Introducing SMQL: Search 343K+ Scans with 120+ Filters

Why a Query Language?
ScanMalware processes thousands of URL scans daily, collecting data across dozens of dimensions: TLS certificates, JavaScript behavior, WHOIS registration, technology stacks, IDS alerts, malware patterns, and more. Basic text search gets you started, but real threat hunting requires combining signals.
SMQL (ScanMalware Query Language) lets you write precise queries that cross-reference any combination of our 108 filters and 20 existence checks.
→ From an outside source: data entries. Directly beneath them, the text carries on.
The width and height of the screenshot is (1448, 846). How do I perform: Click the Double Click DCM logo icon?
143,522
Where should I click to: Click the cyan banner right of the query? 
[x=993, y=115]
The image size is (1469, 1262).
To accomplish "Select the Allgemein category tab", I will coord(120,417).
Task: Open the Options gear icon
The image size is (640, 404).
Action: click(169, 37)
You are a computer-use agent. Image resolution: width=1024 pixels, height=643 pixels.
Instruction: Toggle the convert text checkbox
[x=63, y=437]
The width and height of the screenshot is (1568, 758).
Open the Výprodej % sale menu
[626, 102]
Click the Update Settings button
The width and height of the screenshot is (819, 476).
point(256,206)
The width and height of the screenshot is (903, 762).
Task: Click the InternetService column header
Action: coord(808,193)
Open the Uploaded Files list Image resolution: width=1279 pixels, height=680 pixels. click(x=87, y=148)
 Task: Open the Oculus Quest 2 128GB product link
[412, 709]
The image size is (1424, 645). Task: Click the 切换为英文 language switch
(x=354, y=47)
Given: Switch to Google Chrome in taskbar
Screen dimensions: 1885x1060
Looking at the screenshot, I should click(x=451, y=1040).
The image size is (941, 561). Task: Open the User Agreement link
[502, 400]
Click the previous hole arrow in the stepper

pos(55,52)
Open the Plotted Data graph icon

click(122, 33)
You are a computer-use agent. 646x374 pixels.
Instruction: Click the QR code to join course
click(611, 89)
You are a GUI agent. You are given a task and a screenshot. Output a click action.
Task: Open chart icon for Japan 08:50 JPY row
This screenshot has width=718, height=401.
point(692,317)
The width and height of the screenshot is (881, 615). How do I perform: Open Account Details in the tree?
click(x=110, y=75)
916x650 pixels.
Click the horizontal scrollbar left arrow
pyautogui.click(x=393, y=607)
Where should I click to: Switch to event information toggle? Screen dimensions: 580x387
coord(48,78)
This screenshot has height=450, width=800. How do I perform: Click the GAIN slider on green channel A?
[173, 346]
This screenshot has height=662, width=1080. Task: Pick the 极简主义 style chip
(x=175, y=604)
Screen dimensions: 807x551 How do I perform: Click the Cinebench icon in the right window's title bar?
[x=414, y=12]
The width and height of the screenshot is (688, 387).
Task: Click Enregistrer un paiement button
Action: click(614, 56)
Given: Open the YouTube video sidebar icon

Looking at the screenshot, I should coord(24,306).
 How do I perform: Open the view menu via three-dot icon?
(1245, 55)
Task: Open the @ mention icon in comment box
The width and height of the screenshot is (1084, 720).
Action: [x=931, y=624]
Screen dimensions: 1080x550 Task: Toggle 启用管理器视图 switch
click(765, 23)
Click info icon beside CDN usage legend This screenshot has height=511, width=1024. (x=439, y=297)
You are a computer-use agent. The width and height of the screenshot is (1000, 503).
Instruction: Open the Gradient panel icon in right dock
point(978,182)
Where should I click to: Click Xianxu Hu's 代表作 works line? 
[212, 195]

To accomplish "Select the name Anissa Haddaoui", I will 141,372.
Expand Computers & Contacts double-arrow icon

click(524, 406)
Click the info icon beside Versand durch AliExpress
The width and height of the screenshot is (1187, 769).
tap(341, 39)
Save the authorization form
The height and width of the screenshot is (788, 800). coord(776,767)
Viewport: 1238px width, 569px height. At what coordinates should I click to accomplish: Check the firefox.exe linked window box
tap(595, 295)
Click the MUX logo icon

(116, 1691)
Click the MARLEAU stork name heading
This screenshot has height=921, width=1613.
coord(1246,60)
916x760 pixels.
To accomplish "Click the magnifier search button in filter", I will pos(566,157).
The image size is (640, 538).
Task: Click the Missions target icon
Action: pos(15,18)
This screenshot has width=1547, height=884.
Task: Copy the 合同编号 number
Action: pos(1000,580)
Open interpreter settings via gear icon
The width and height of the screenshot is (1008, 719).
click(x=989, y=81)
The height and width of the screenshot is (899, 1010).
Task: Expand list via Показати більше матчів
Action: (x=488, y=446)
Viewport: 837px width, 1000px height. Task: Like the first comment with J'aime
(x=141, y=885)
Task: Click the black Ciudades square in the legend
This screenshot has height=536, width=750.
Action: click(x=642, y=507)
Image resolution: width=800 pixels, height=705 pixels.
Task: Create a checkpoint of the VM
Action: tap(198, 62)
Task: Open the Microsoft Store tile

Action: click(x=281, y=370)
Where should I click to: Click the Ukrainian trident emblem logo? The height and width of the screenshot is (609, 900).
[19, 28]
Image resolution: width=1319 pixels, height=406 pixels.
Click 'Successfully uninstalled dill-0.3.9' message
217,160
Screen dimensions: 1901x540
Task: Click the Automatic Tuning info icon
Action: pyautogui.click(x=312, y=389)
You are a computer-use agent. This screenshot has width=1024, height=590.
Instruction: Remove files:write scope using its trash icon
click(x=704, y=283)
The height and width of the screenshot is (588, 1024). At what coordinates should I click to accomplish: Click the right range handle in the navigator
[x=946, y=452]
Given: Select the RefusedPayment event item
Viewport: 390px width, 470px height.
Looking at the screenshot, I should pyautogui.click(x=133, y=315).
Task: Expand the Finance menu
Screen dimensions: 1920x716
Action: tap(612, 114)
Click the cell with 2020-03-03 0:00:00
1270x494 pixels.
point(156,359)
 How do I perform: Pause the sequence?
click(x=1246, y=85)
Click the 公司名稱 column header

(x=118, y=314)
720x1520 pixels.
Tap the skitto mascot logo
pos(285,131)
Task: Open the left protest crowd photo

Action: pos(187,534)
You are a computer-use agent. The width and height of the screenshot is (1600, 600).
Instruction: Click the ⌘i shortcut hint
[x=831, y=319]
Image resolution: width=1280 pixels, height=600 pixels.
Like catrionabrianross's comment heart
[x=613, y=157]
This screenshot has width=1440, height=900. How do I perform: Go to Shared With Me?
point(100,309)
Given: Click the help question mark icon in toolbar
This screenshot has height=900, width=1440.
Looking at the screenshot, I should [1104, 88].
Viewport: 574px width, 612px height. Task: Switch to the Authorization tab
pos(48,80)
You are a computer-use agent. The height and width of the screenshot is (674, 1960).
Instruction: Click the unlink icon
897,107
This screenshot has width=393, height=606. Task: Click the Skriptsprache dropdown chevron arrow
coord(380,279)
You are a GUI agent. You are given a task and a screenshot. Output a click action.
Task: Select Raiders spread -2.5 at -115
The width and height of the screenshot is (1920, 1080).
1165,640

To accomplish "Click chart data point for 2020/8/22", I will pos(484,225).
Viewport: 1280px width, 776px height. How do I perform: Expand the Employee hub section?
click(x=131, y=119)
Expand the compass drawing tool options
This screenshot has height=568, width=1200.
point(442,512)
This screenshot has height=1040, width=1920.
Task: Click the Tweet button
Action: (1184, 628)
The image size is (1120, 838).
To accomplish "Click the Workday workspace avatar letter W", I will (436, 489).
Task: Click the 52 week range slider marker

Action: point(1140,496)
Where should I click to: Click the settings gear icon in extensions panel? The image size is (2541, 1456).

Think of it as SQL for security scan data, but with a syntax designed for quick, interactive use.
Quick Start
SMQL queries are built from filters, boolean operators, and modifiers:
field:value # Exact match
field:>value # Comparison (>, <, >=, <=)
field:value1..value2 # Range
field:*wildcard* # Wildcard with * and ?
has:feature # Existence check
-field:value # Negation
filter1 AND filter2 # Boolean AND (implicit between terms)
filter1 OR filter2 # Boolean OR
(filter1 OR filter2) AND ... # Grouping with parentheses
sort:newest # Sort order
Try it now at scanmalware.com/search-advanced.
Real-World Examples
Finding Phishing Campaigns
Search for pages mimicking PayPal that our AI confirmed as scams:
title:*paypal* -domain:paypal.com verdict:CONFIRMED_SCAM
Newly Registered Domains Serving Malware
Combine WHOIS domain age with ClamAV detection:
domain_age:<7 has:malware country:RU
Expired Certificates in the Last Month
Find sites with expired TLS certificates from recent scans:
cert_expired:true submitted:>last30d
Self-Signed Certificates with IDS Alerts
Cross-reference TLS anomalies with network intrusion signatures:
cert_self_signed:true has:ids
Obfuscated JavaScript with High Risk Scores
Hunt for heavily obfuscated scripts that triggered risk scoring:
js_obfuscated:true js_risk_score:>70
WordPress Sites Behind Cloudflare with Bot Protection
technology:WordPress bot_detection:cloudflare country:CN
Filter Categories
SMQL covers 108 filters organized into 11 categories:
| Category | Filters | Examples |
|---|---|---|
| Core | 11 | url, domain, title, status, submitted, http_status |
| Network | 7 | ip, asn, asn_org, country, city, ip_count |
| WHOIS/RDAP | 8 | registrar, domain_age, nameserver, rir |
| Security | 11 | verdict, ai_risk_score, clamav, rpki, ioc |
| TLS/Certificates | 21 | cert_issuer, cert_expired, key_size, cert_risk, ct_logged |
| JARM | 2 | jarm, jarm_known |
| Technologies | 4 | technology, tech_category, cpe |
| JavaScript | 13 | js_risk, js_eval, malware_family, obfuscation_score |
| Hashes | 11 | tlsh, ssdeep, phash, favicon_hash, js_hash |
| Tracking | 4 | tracker, tracking_id, tracker_category |
| Content | 16 | ocr, bot_detection, ids_category, clearfake_type, bundler |
Plus 20 existence checks with the has: prefix: has:malware, has:certificate, has:ids, has:pastejacking, has:clearfake, has:clone, has:webpack, and more.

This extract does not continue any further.